## Textauszug
Sie klingen verbittert?
Ich stelle fest, was Sache ist. Welcher Politiker hat je Zoderer gelesen? Ja vielleicht der Durnwalder, weil ich im Roman sein Schwammerlgesetz komödiantisch verarbeitet habe. Ich war hier in Südtirol immer ein Tabu. „Die Walsche“ war wochenlang auf der deutschen Bestenliste. Als das Buch 1982 herauskam, bin ich mit Thomas Bernhard drei Wochen in den Wald zum Holzhacken gegangen. Ich habe überall in Deutschland, Österreich und der Schweiz gelesen.
In Südtirol bekamen Sie 2005 den Walther-von-der-Vogelweide-Preis.
Südtirol ist zu 90 Prozent ein Bauernland. Silvius Magnago hat ja einmal öffentlich gesagt, dass „Die Walsche“ – er meinte wohl die Romanverfilmung, denn das Buch hat er sicher nicht gelesen – grauslich sei, weil da einer in Unterhosen herumrennt. Also das war alles, was Magnago zu Zoderer einfiel. In Südtirol sind die Künstler unten durch. Wäre ich in Wien, könnte ich mich dort mit einem Robert Menasse treffen und an den Sitzungen der Akademie für Literatur teilnehmen. Das ist hier nicht möglich, aber bitte, ich will mich nicht beschweren. Was ich aber nicht gelten lasse, ist die Anschuldigung, dass ich still geworden sein soll. In den vergangenen acht Jahren habe ich fünf Bücher herausgebracht. Wer schreibt so viel wie ich? Wenn hierzulande so wenig Interesse für Hochkultur herrscht, kann ich nichts dafür. Ich wette, dass die meisten Südtiroler Lehrerinnen nie ein Buch von mir in die Hand genommen haben, aber wenn man sie auf Zoderer anspricht, sagen sie, ach ja, das ist der, der sagt, dass die Bauern Landesverräter sind.

## Quelldaten

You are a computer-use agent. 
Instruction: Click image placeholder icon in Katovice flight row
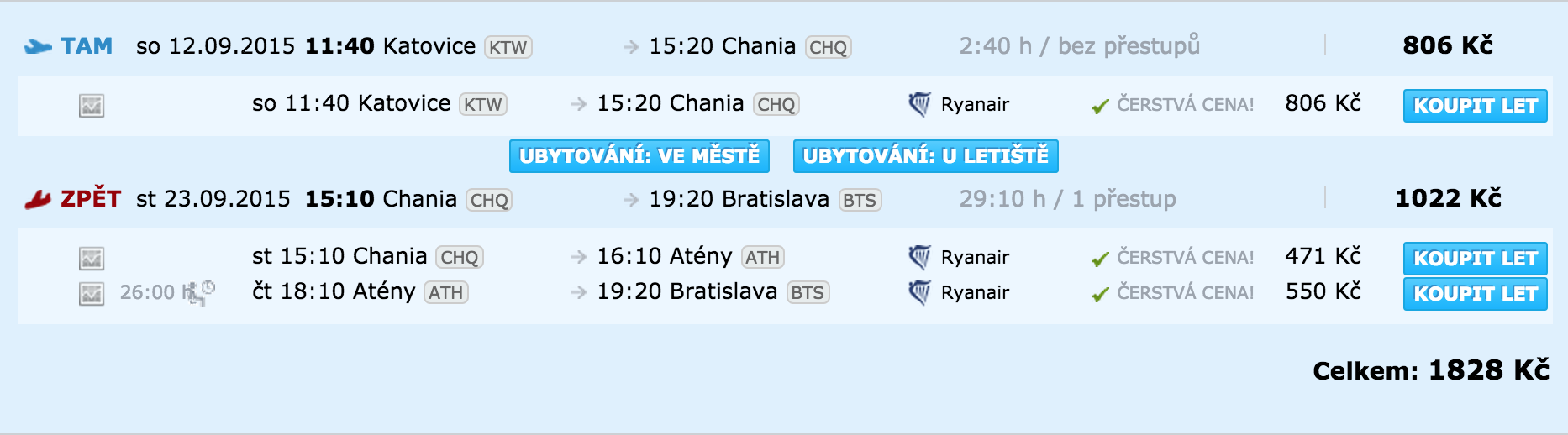92,106
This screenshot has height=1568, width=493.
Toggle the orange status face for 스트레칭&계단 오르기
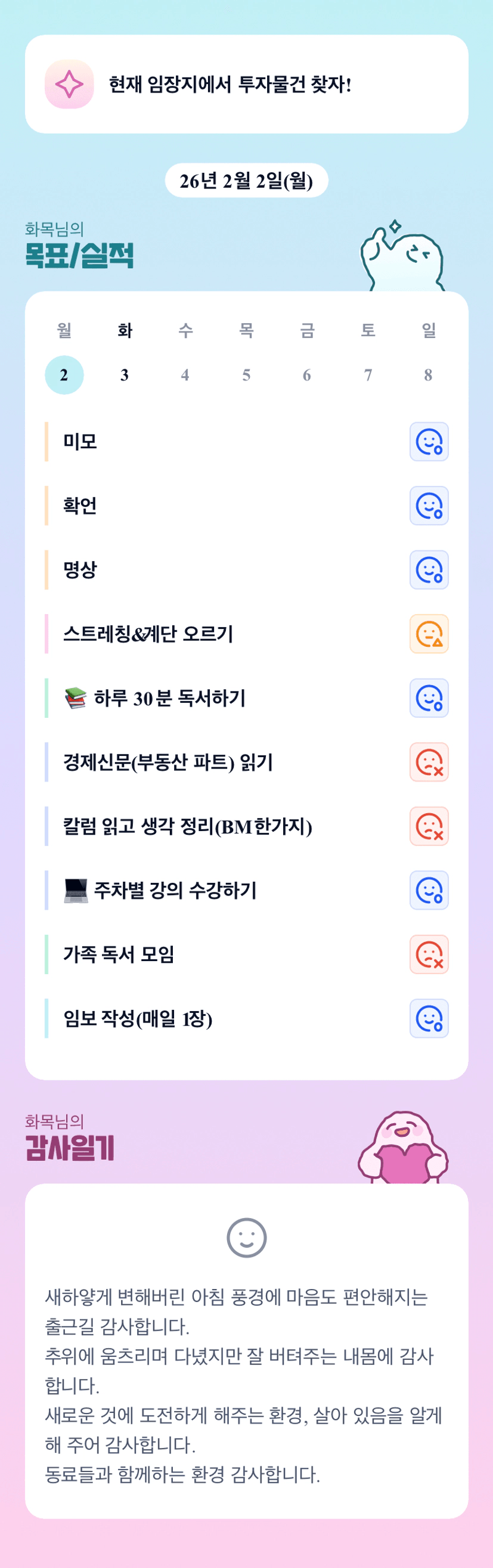pos(429,634)
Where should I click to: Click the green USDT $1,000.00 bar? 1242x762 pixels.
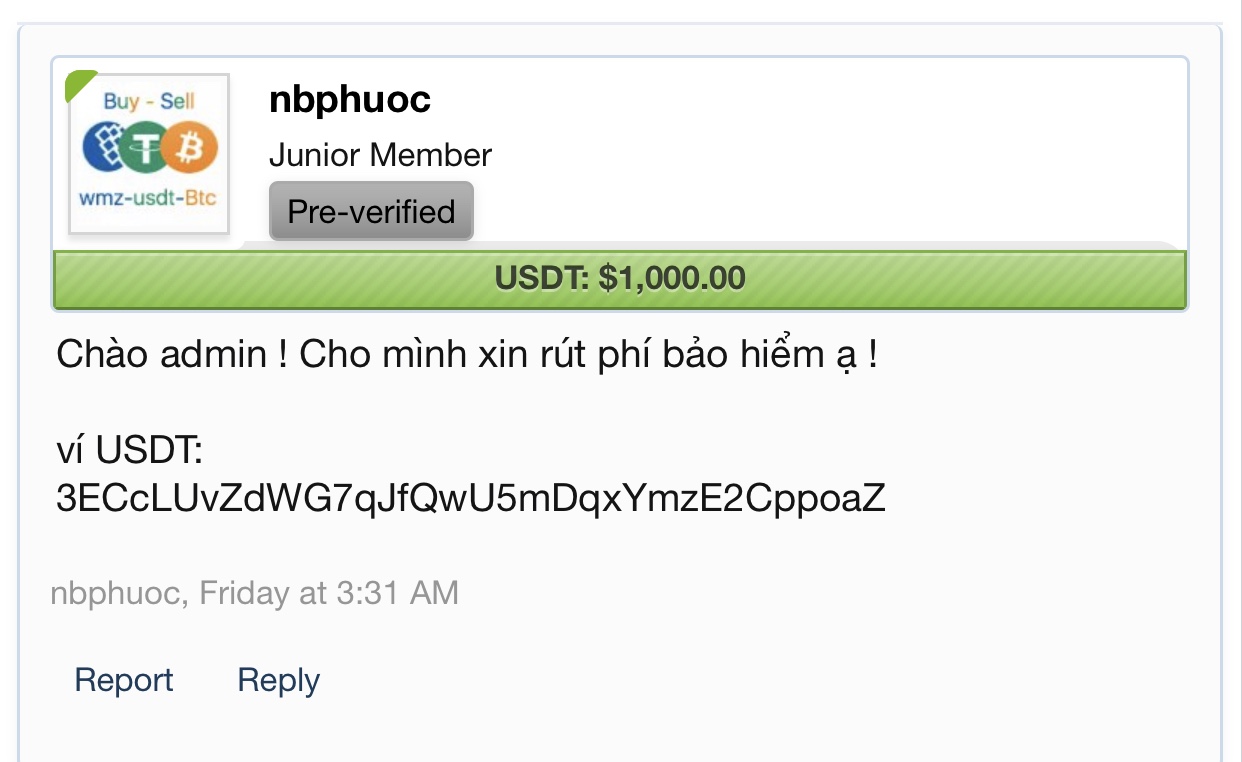620,278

## Arbeitsauftrag 1
Gib aus dem Interview den Teil wieder, der mit den Worten „Ich stelle fest, was“ beginnt und mit „der Schweiz gelesen.“ endet, und ersetze darin „Holzhacken“ durch „Holzspalten“.
## Arbeitsauftrag 2
Wie viele Bücher sind laut dem Interview in den vergangenen acht Jahren herausgebracht worden?

## Schriftliche Antwort 1
Ich stelle fest, was Sache ist. Welcher Politiker hat je Zoderer gelesen? Ja vielleicht der Durnwalder, weil ich im Roman sein Schwammerlgesetz komödiantisch verarbeitet habe. Ich war hier in Südtirol immer ein Tabu. „Die Walsche“ war wochenlang auf der deutschen Bestenliste. Als das Buch 1982 herauskam, bin ich mit Thomas Bernhard drei Wochen in den Wald zum Holzspalten gegangen. Ich habe überall in Deutschland, Österreich und der Schweiz gelesen.

## Schriftliche Antwort 2
Fünf Bücher.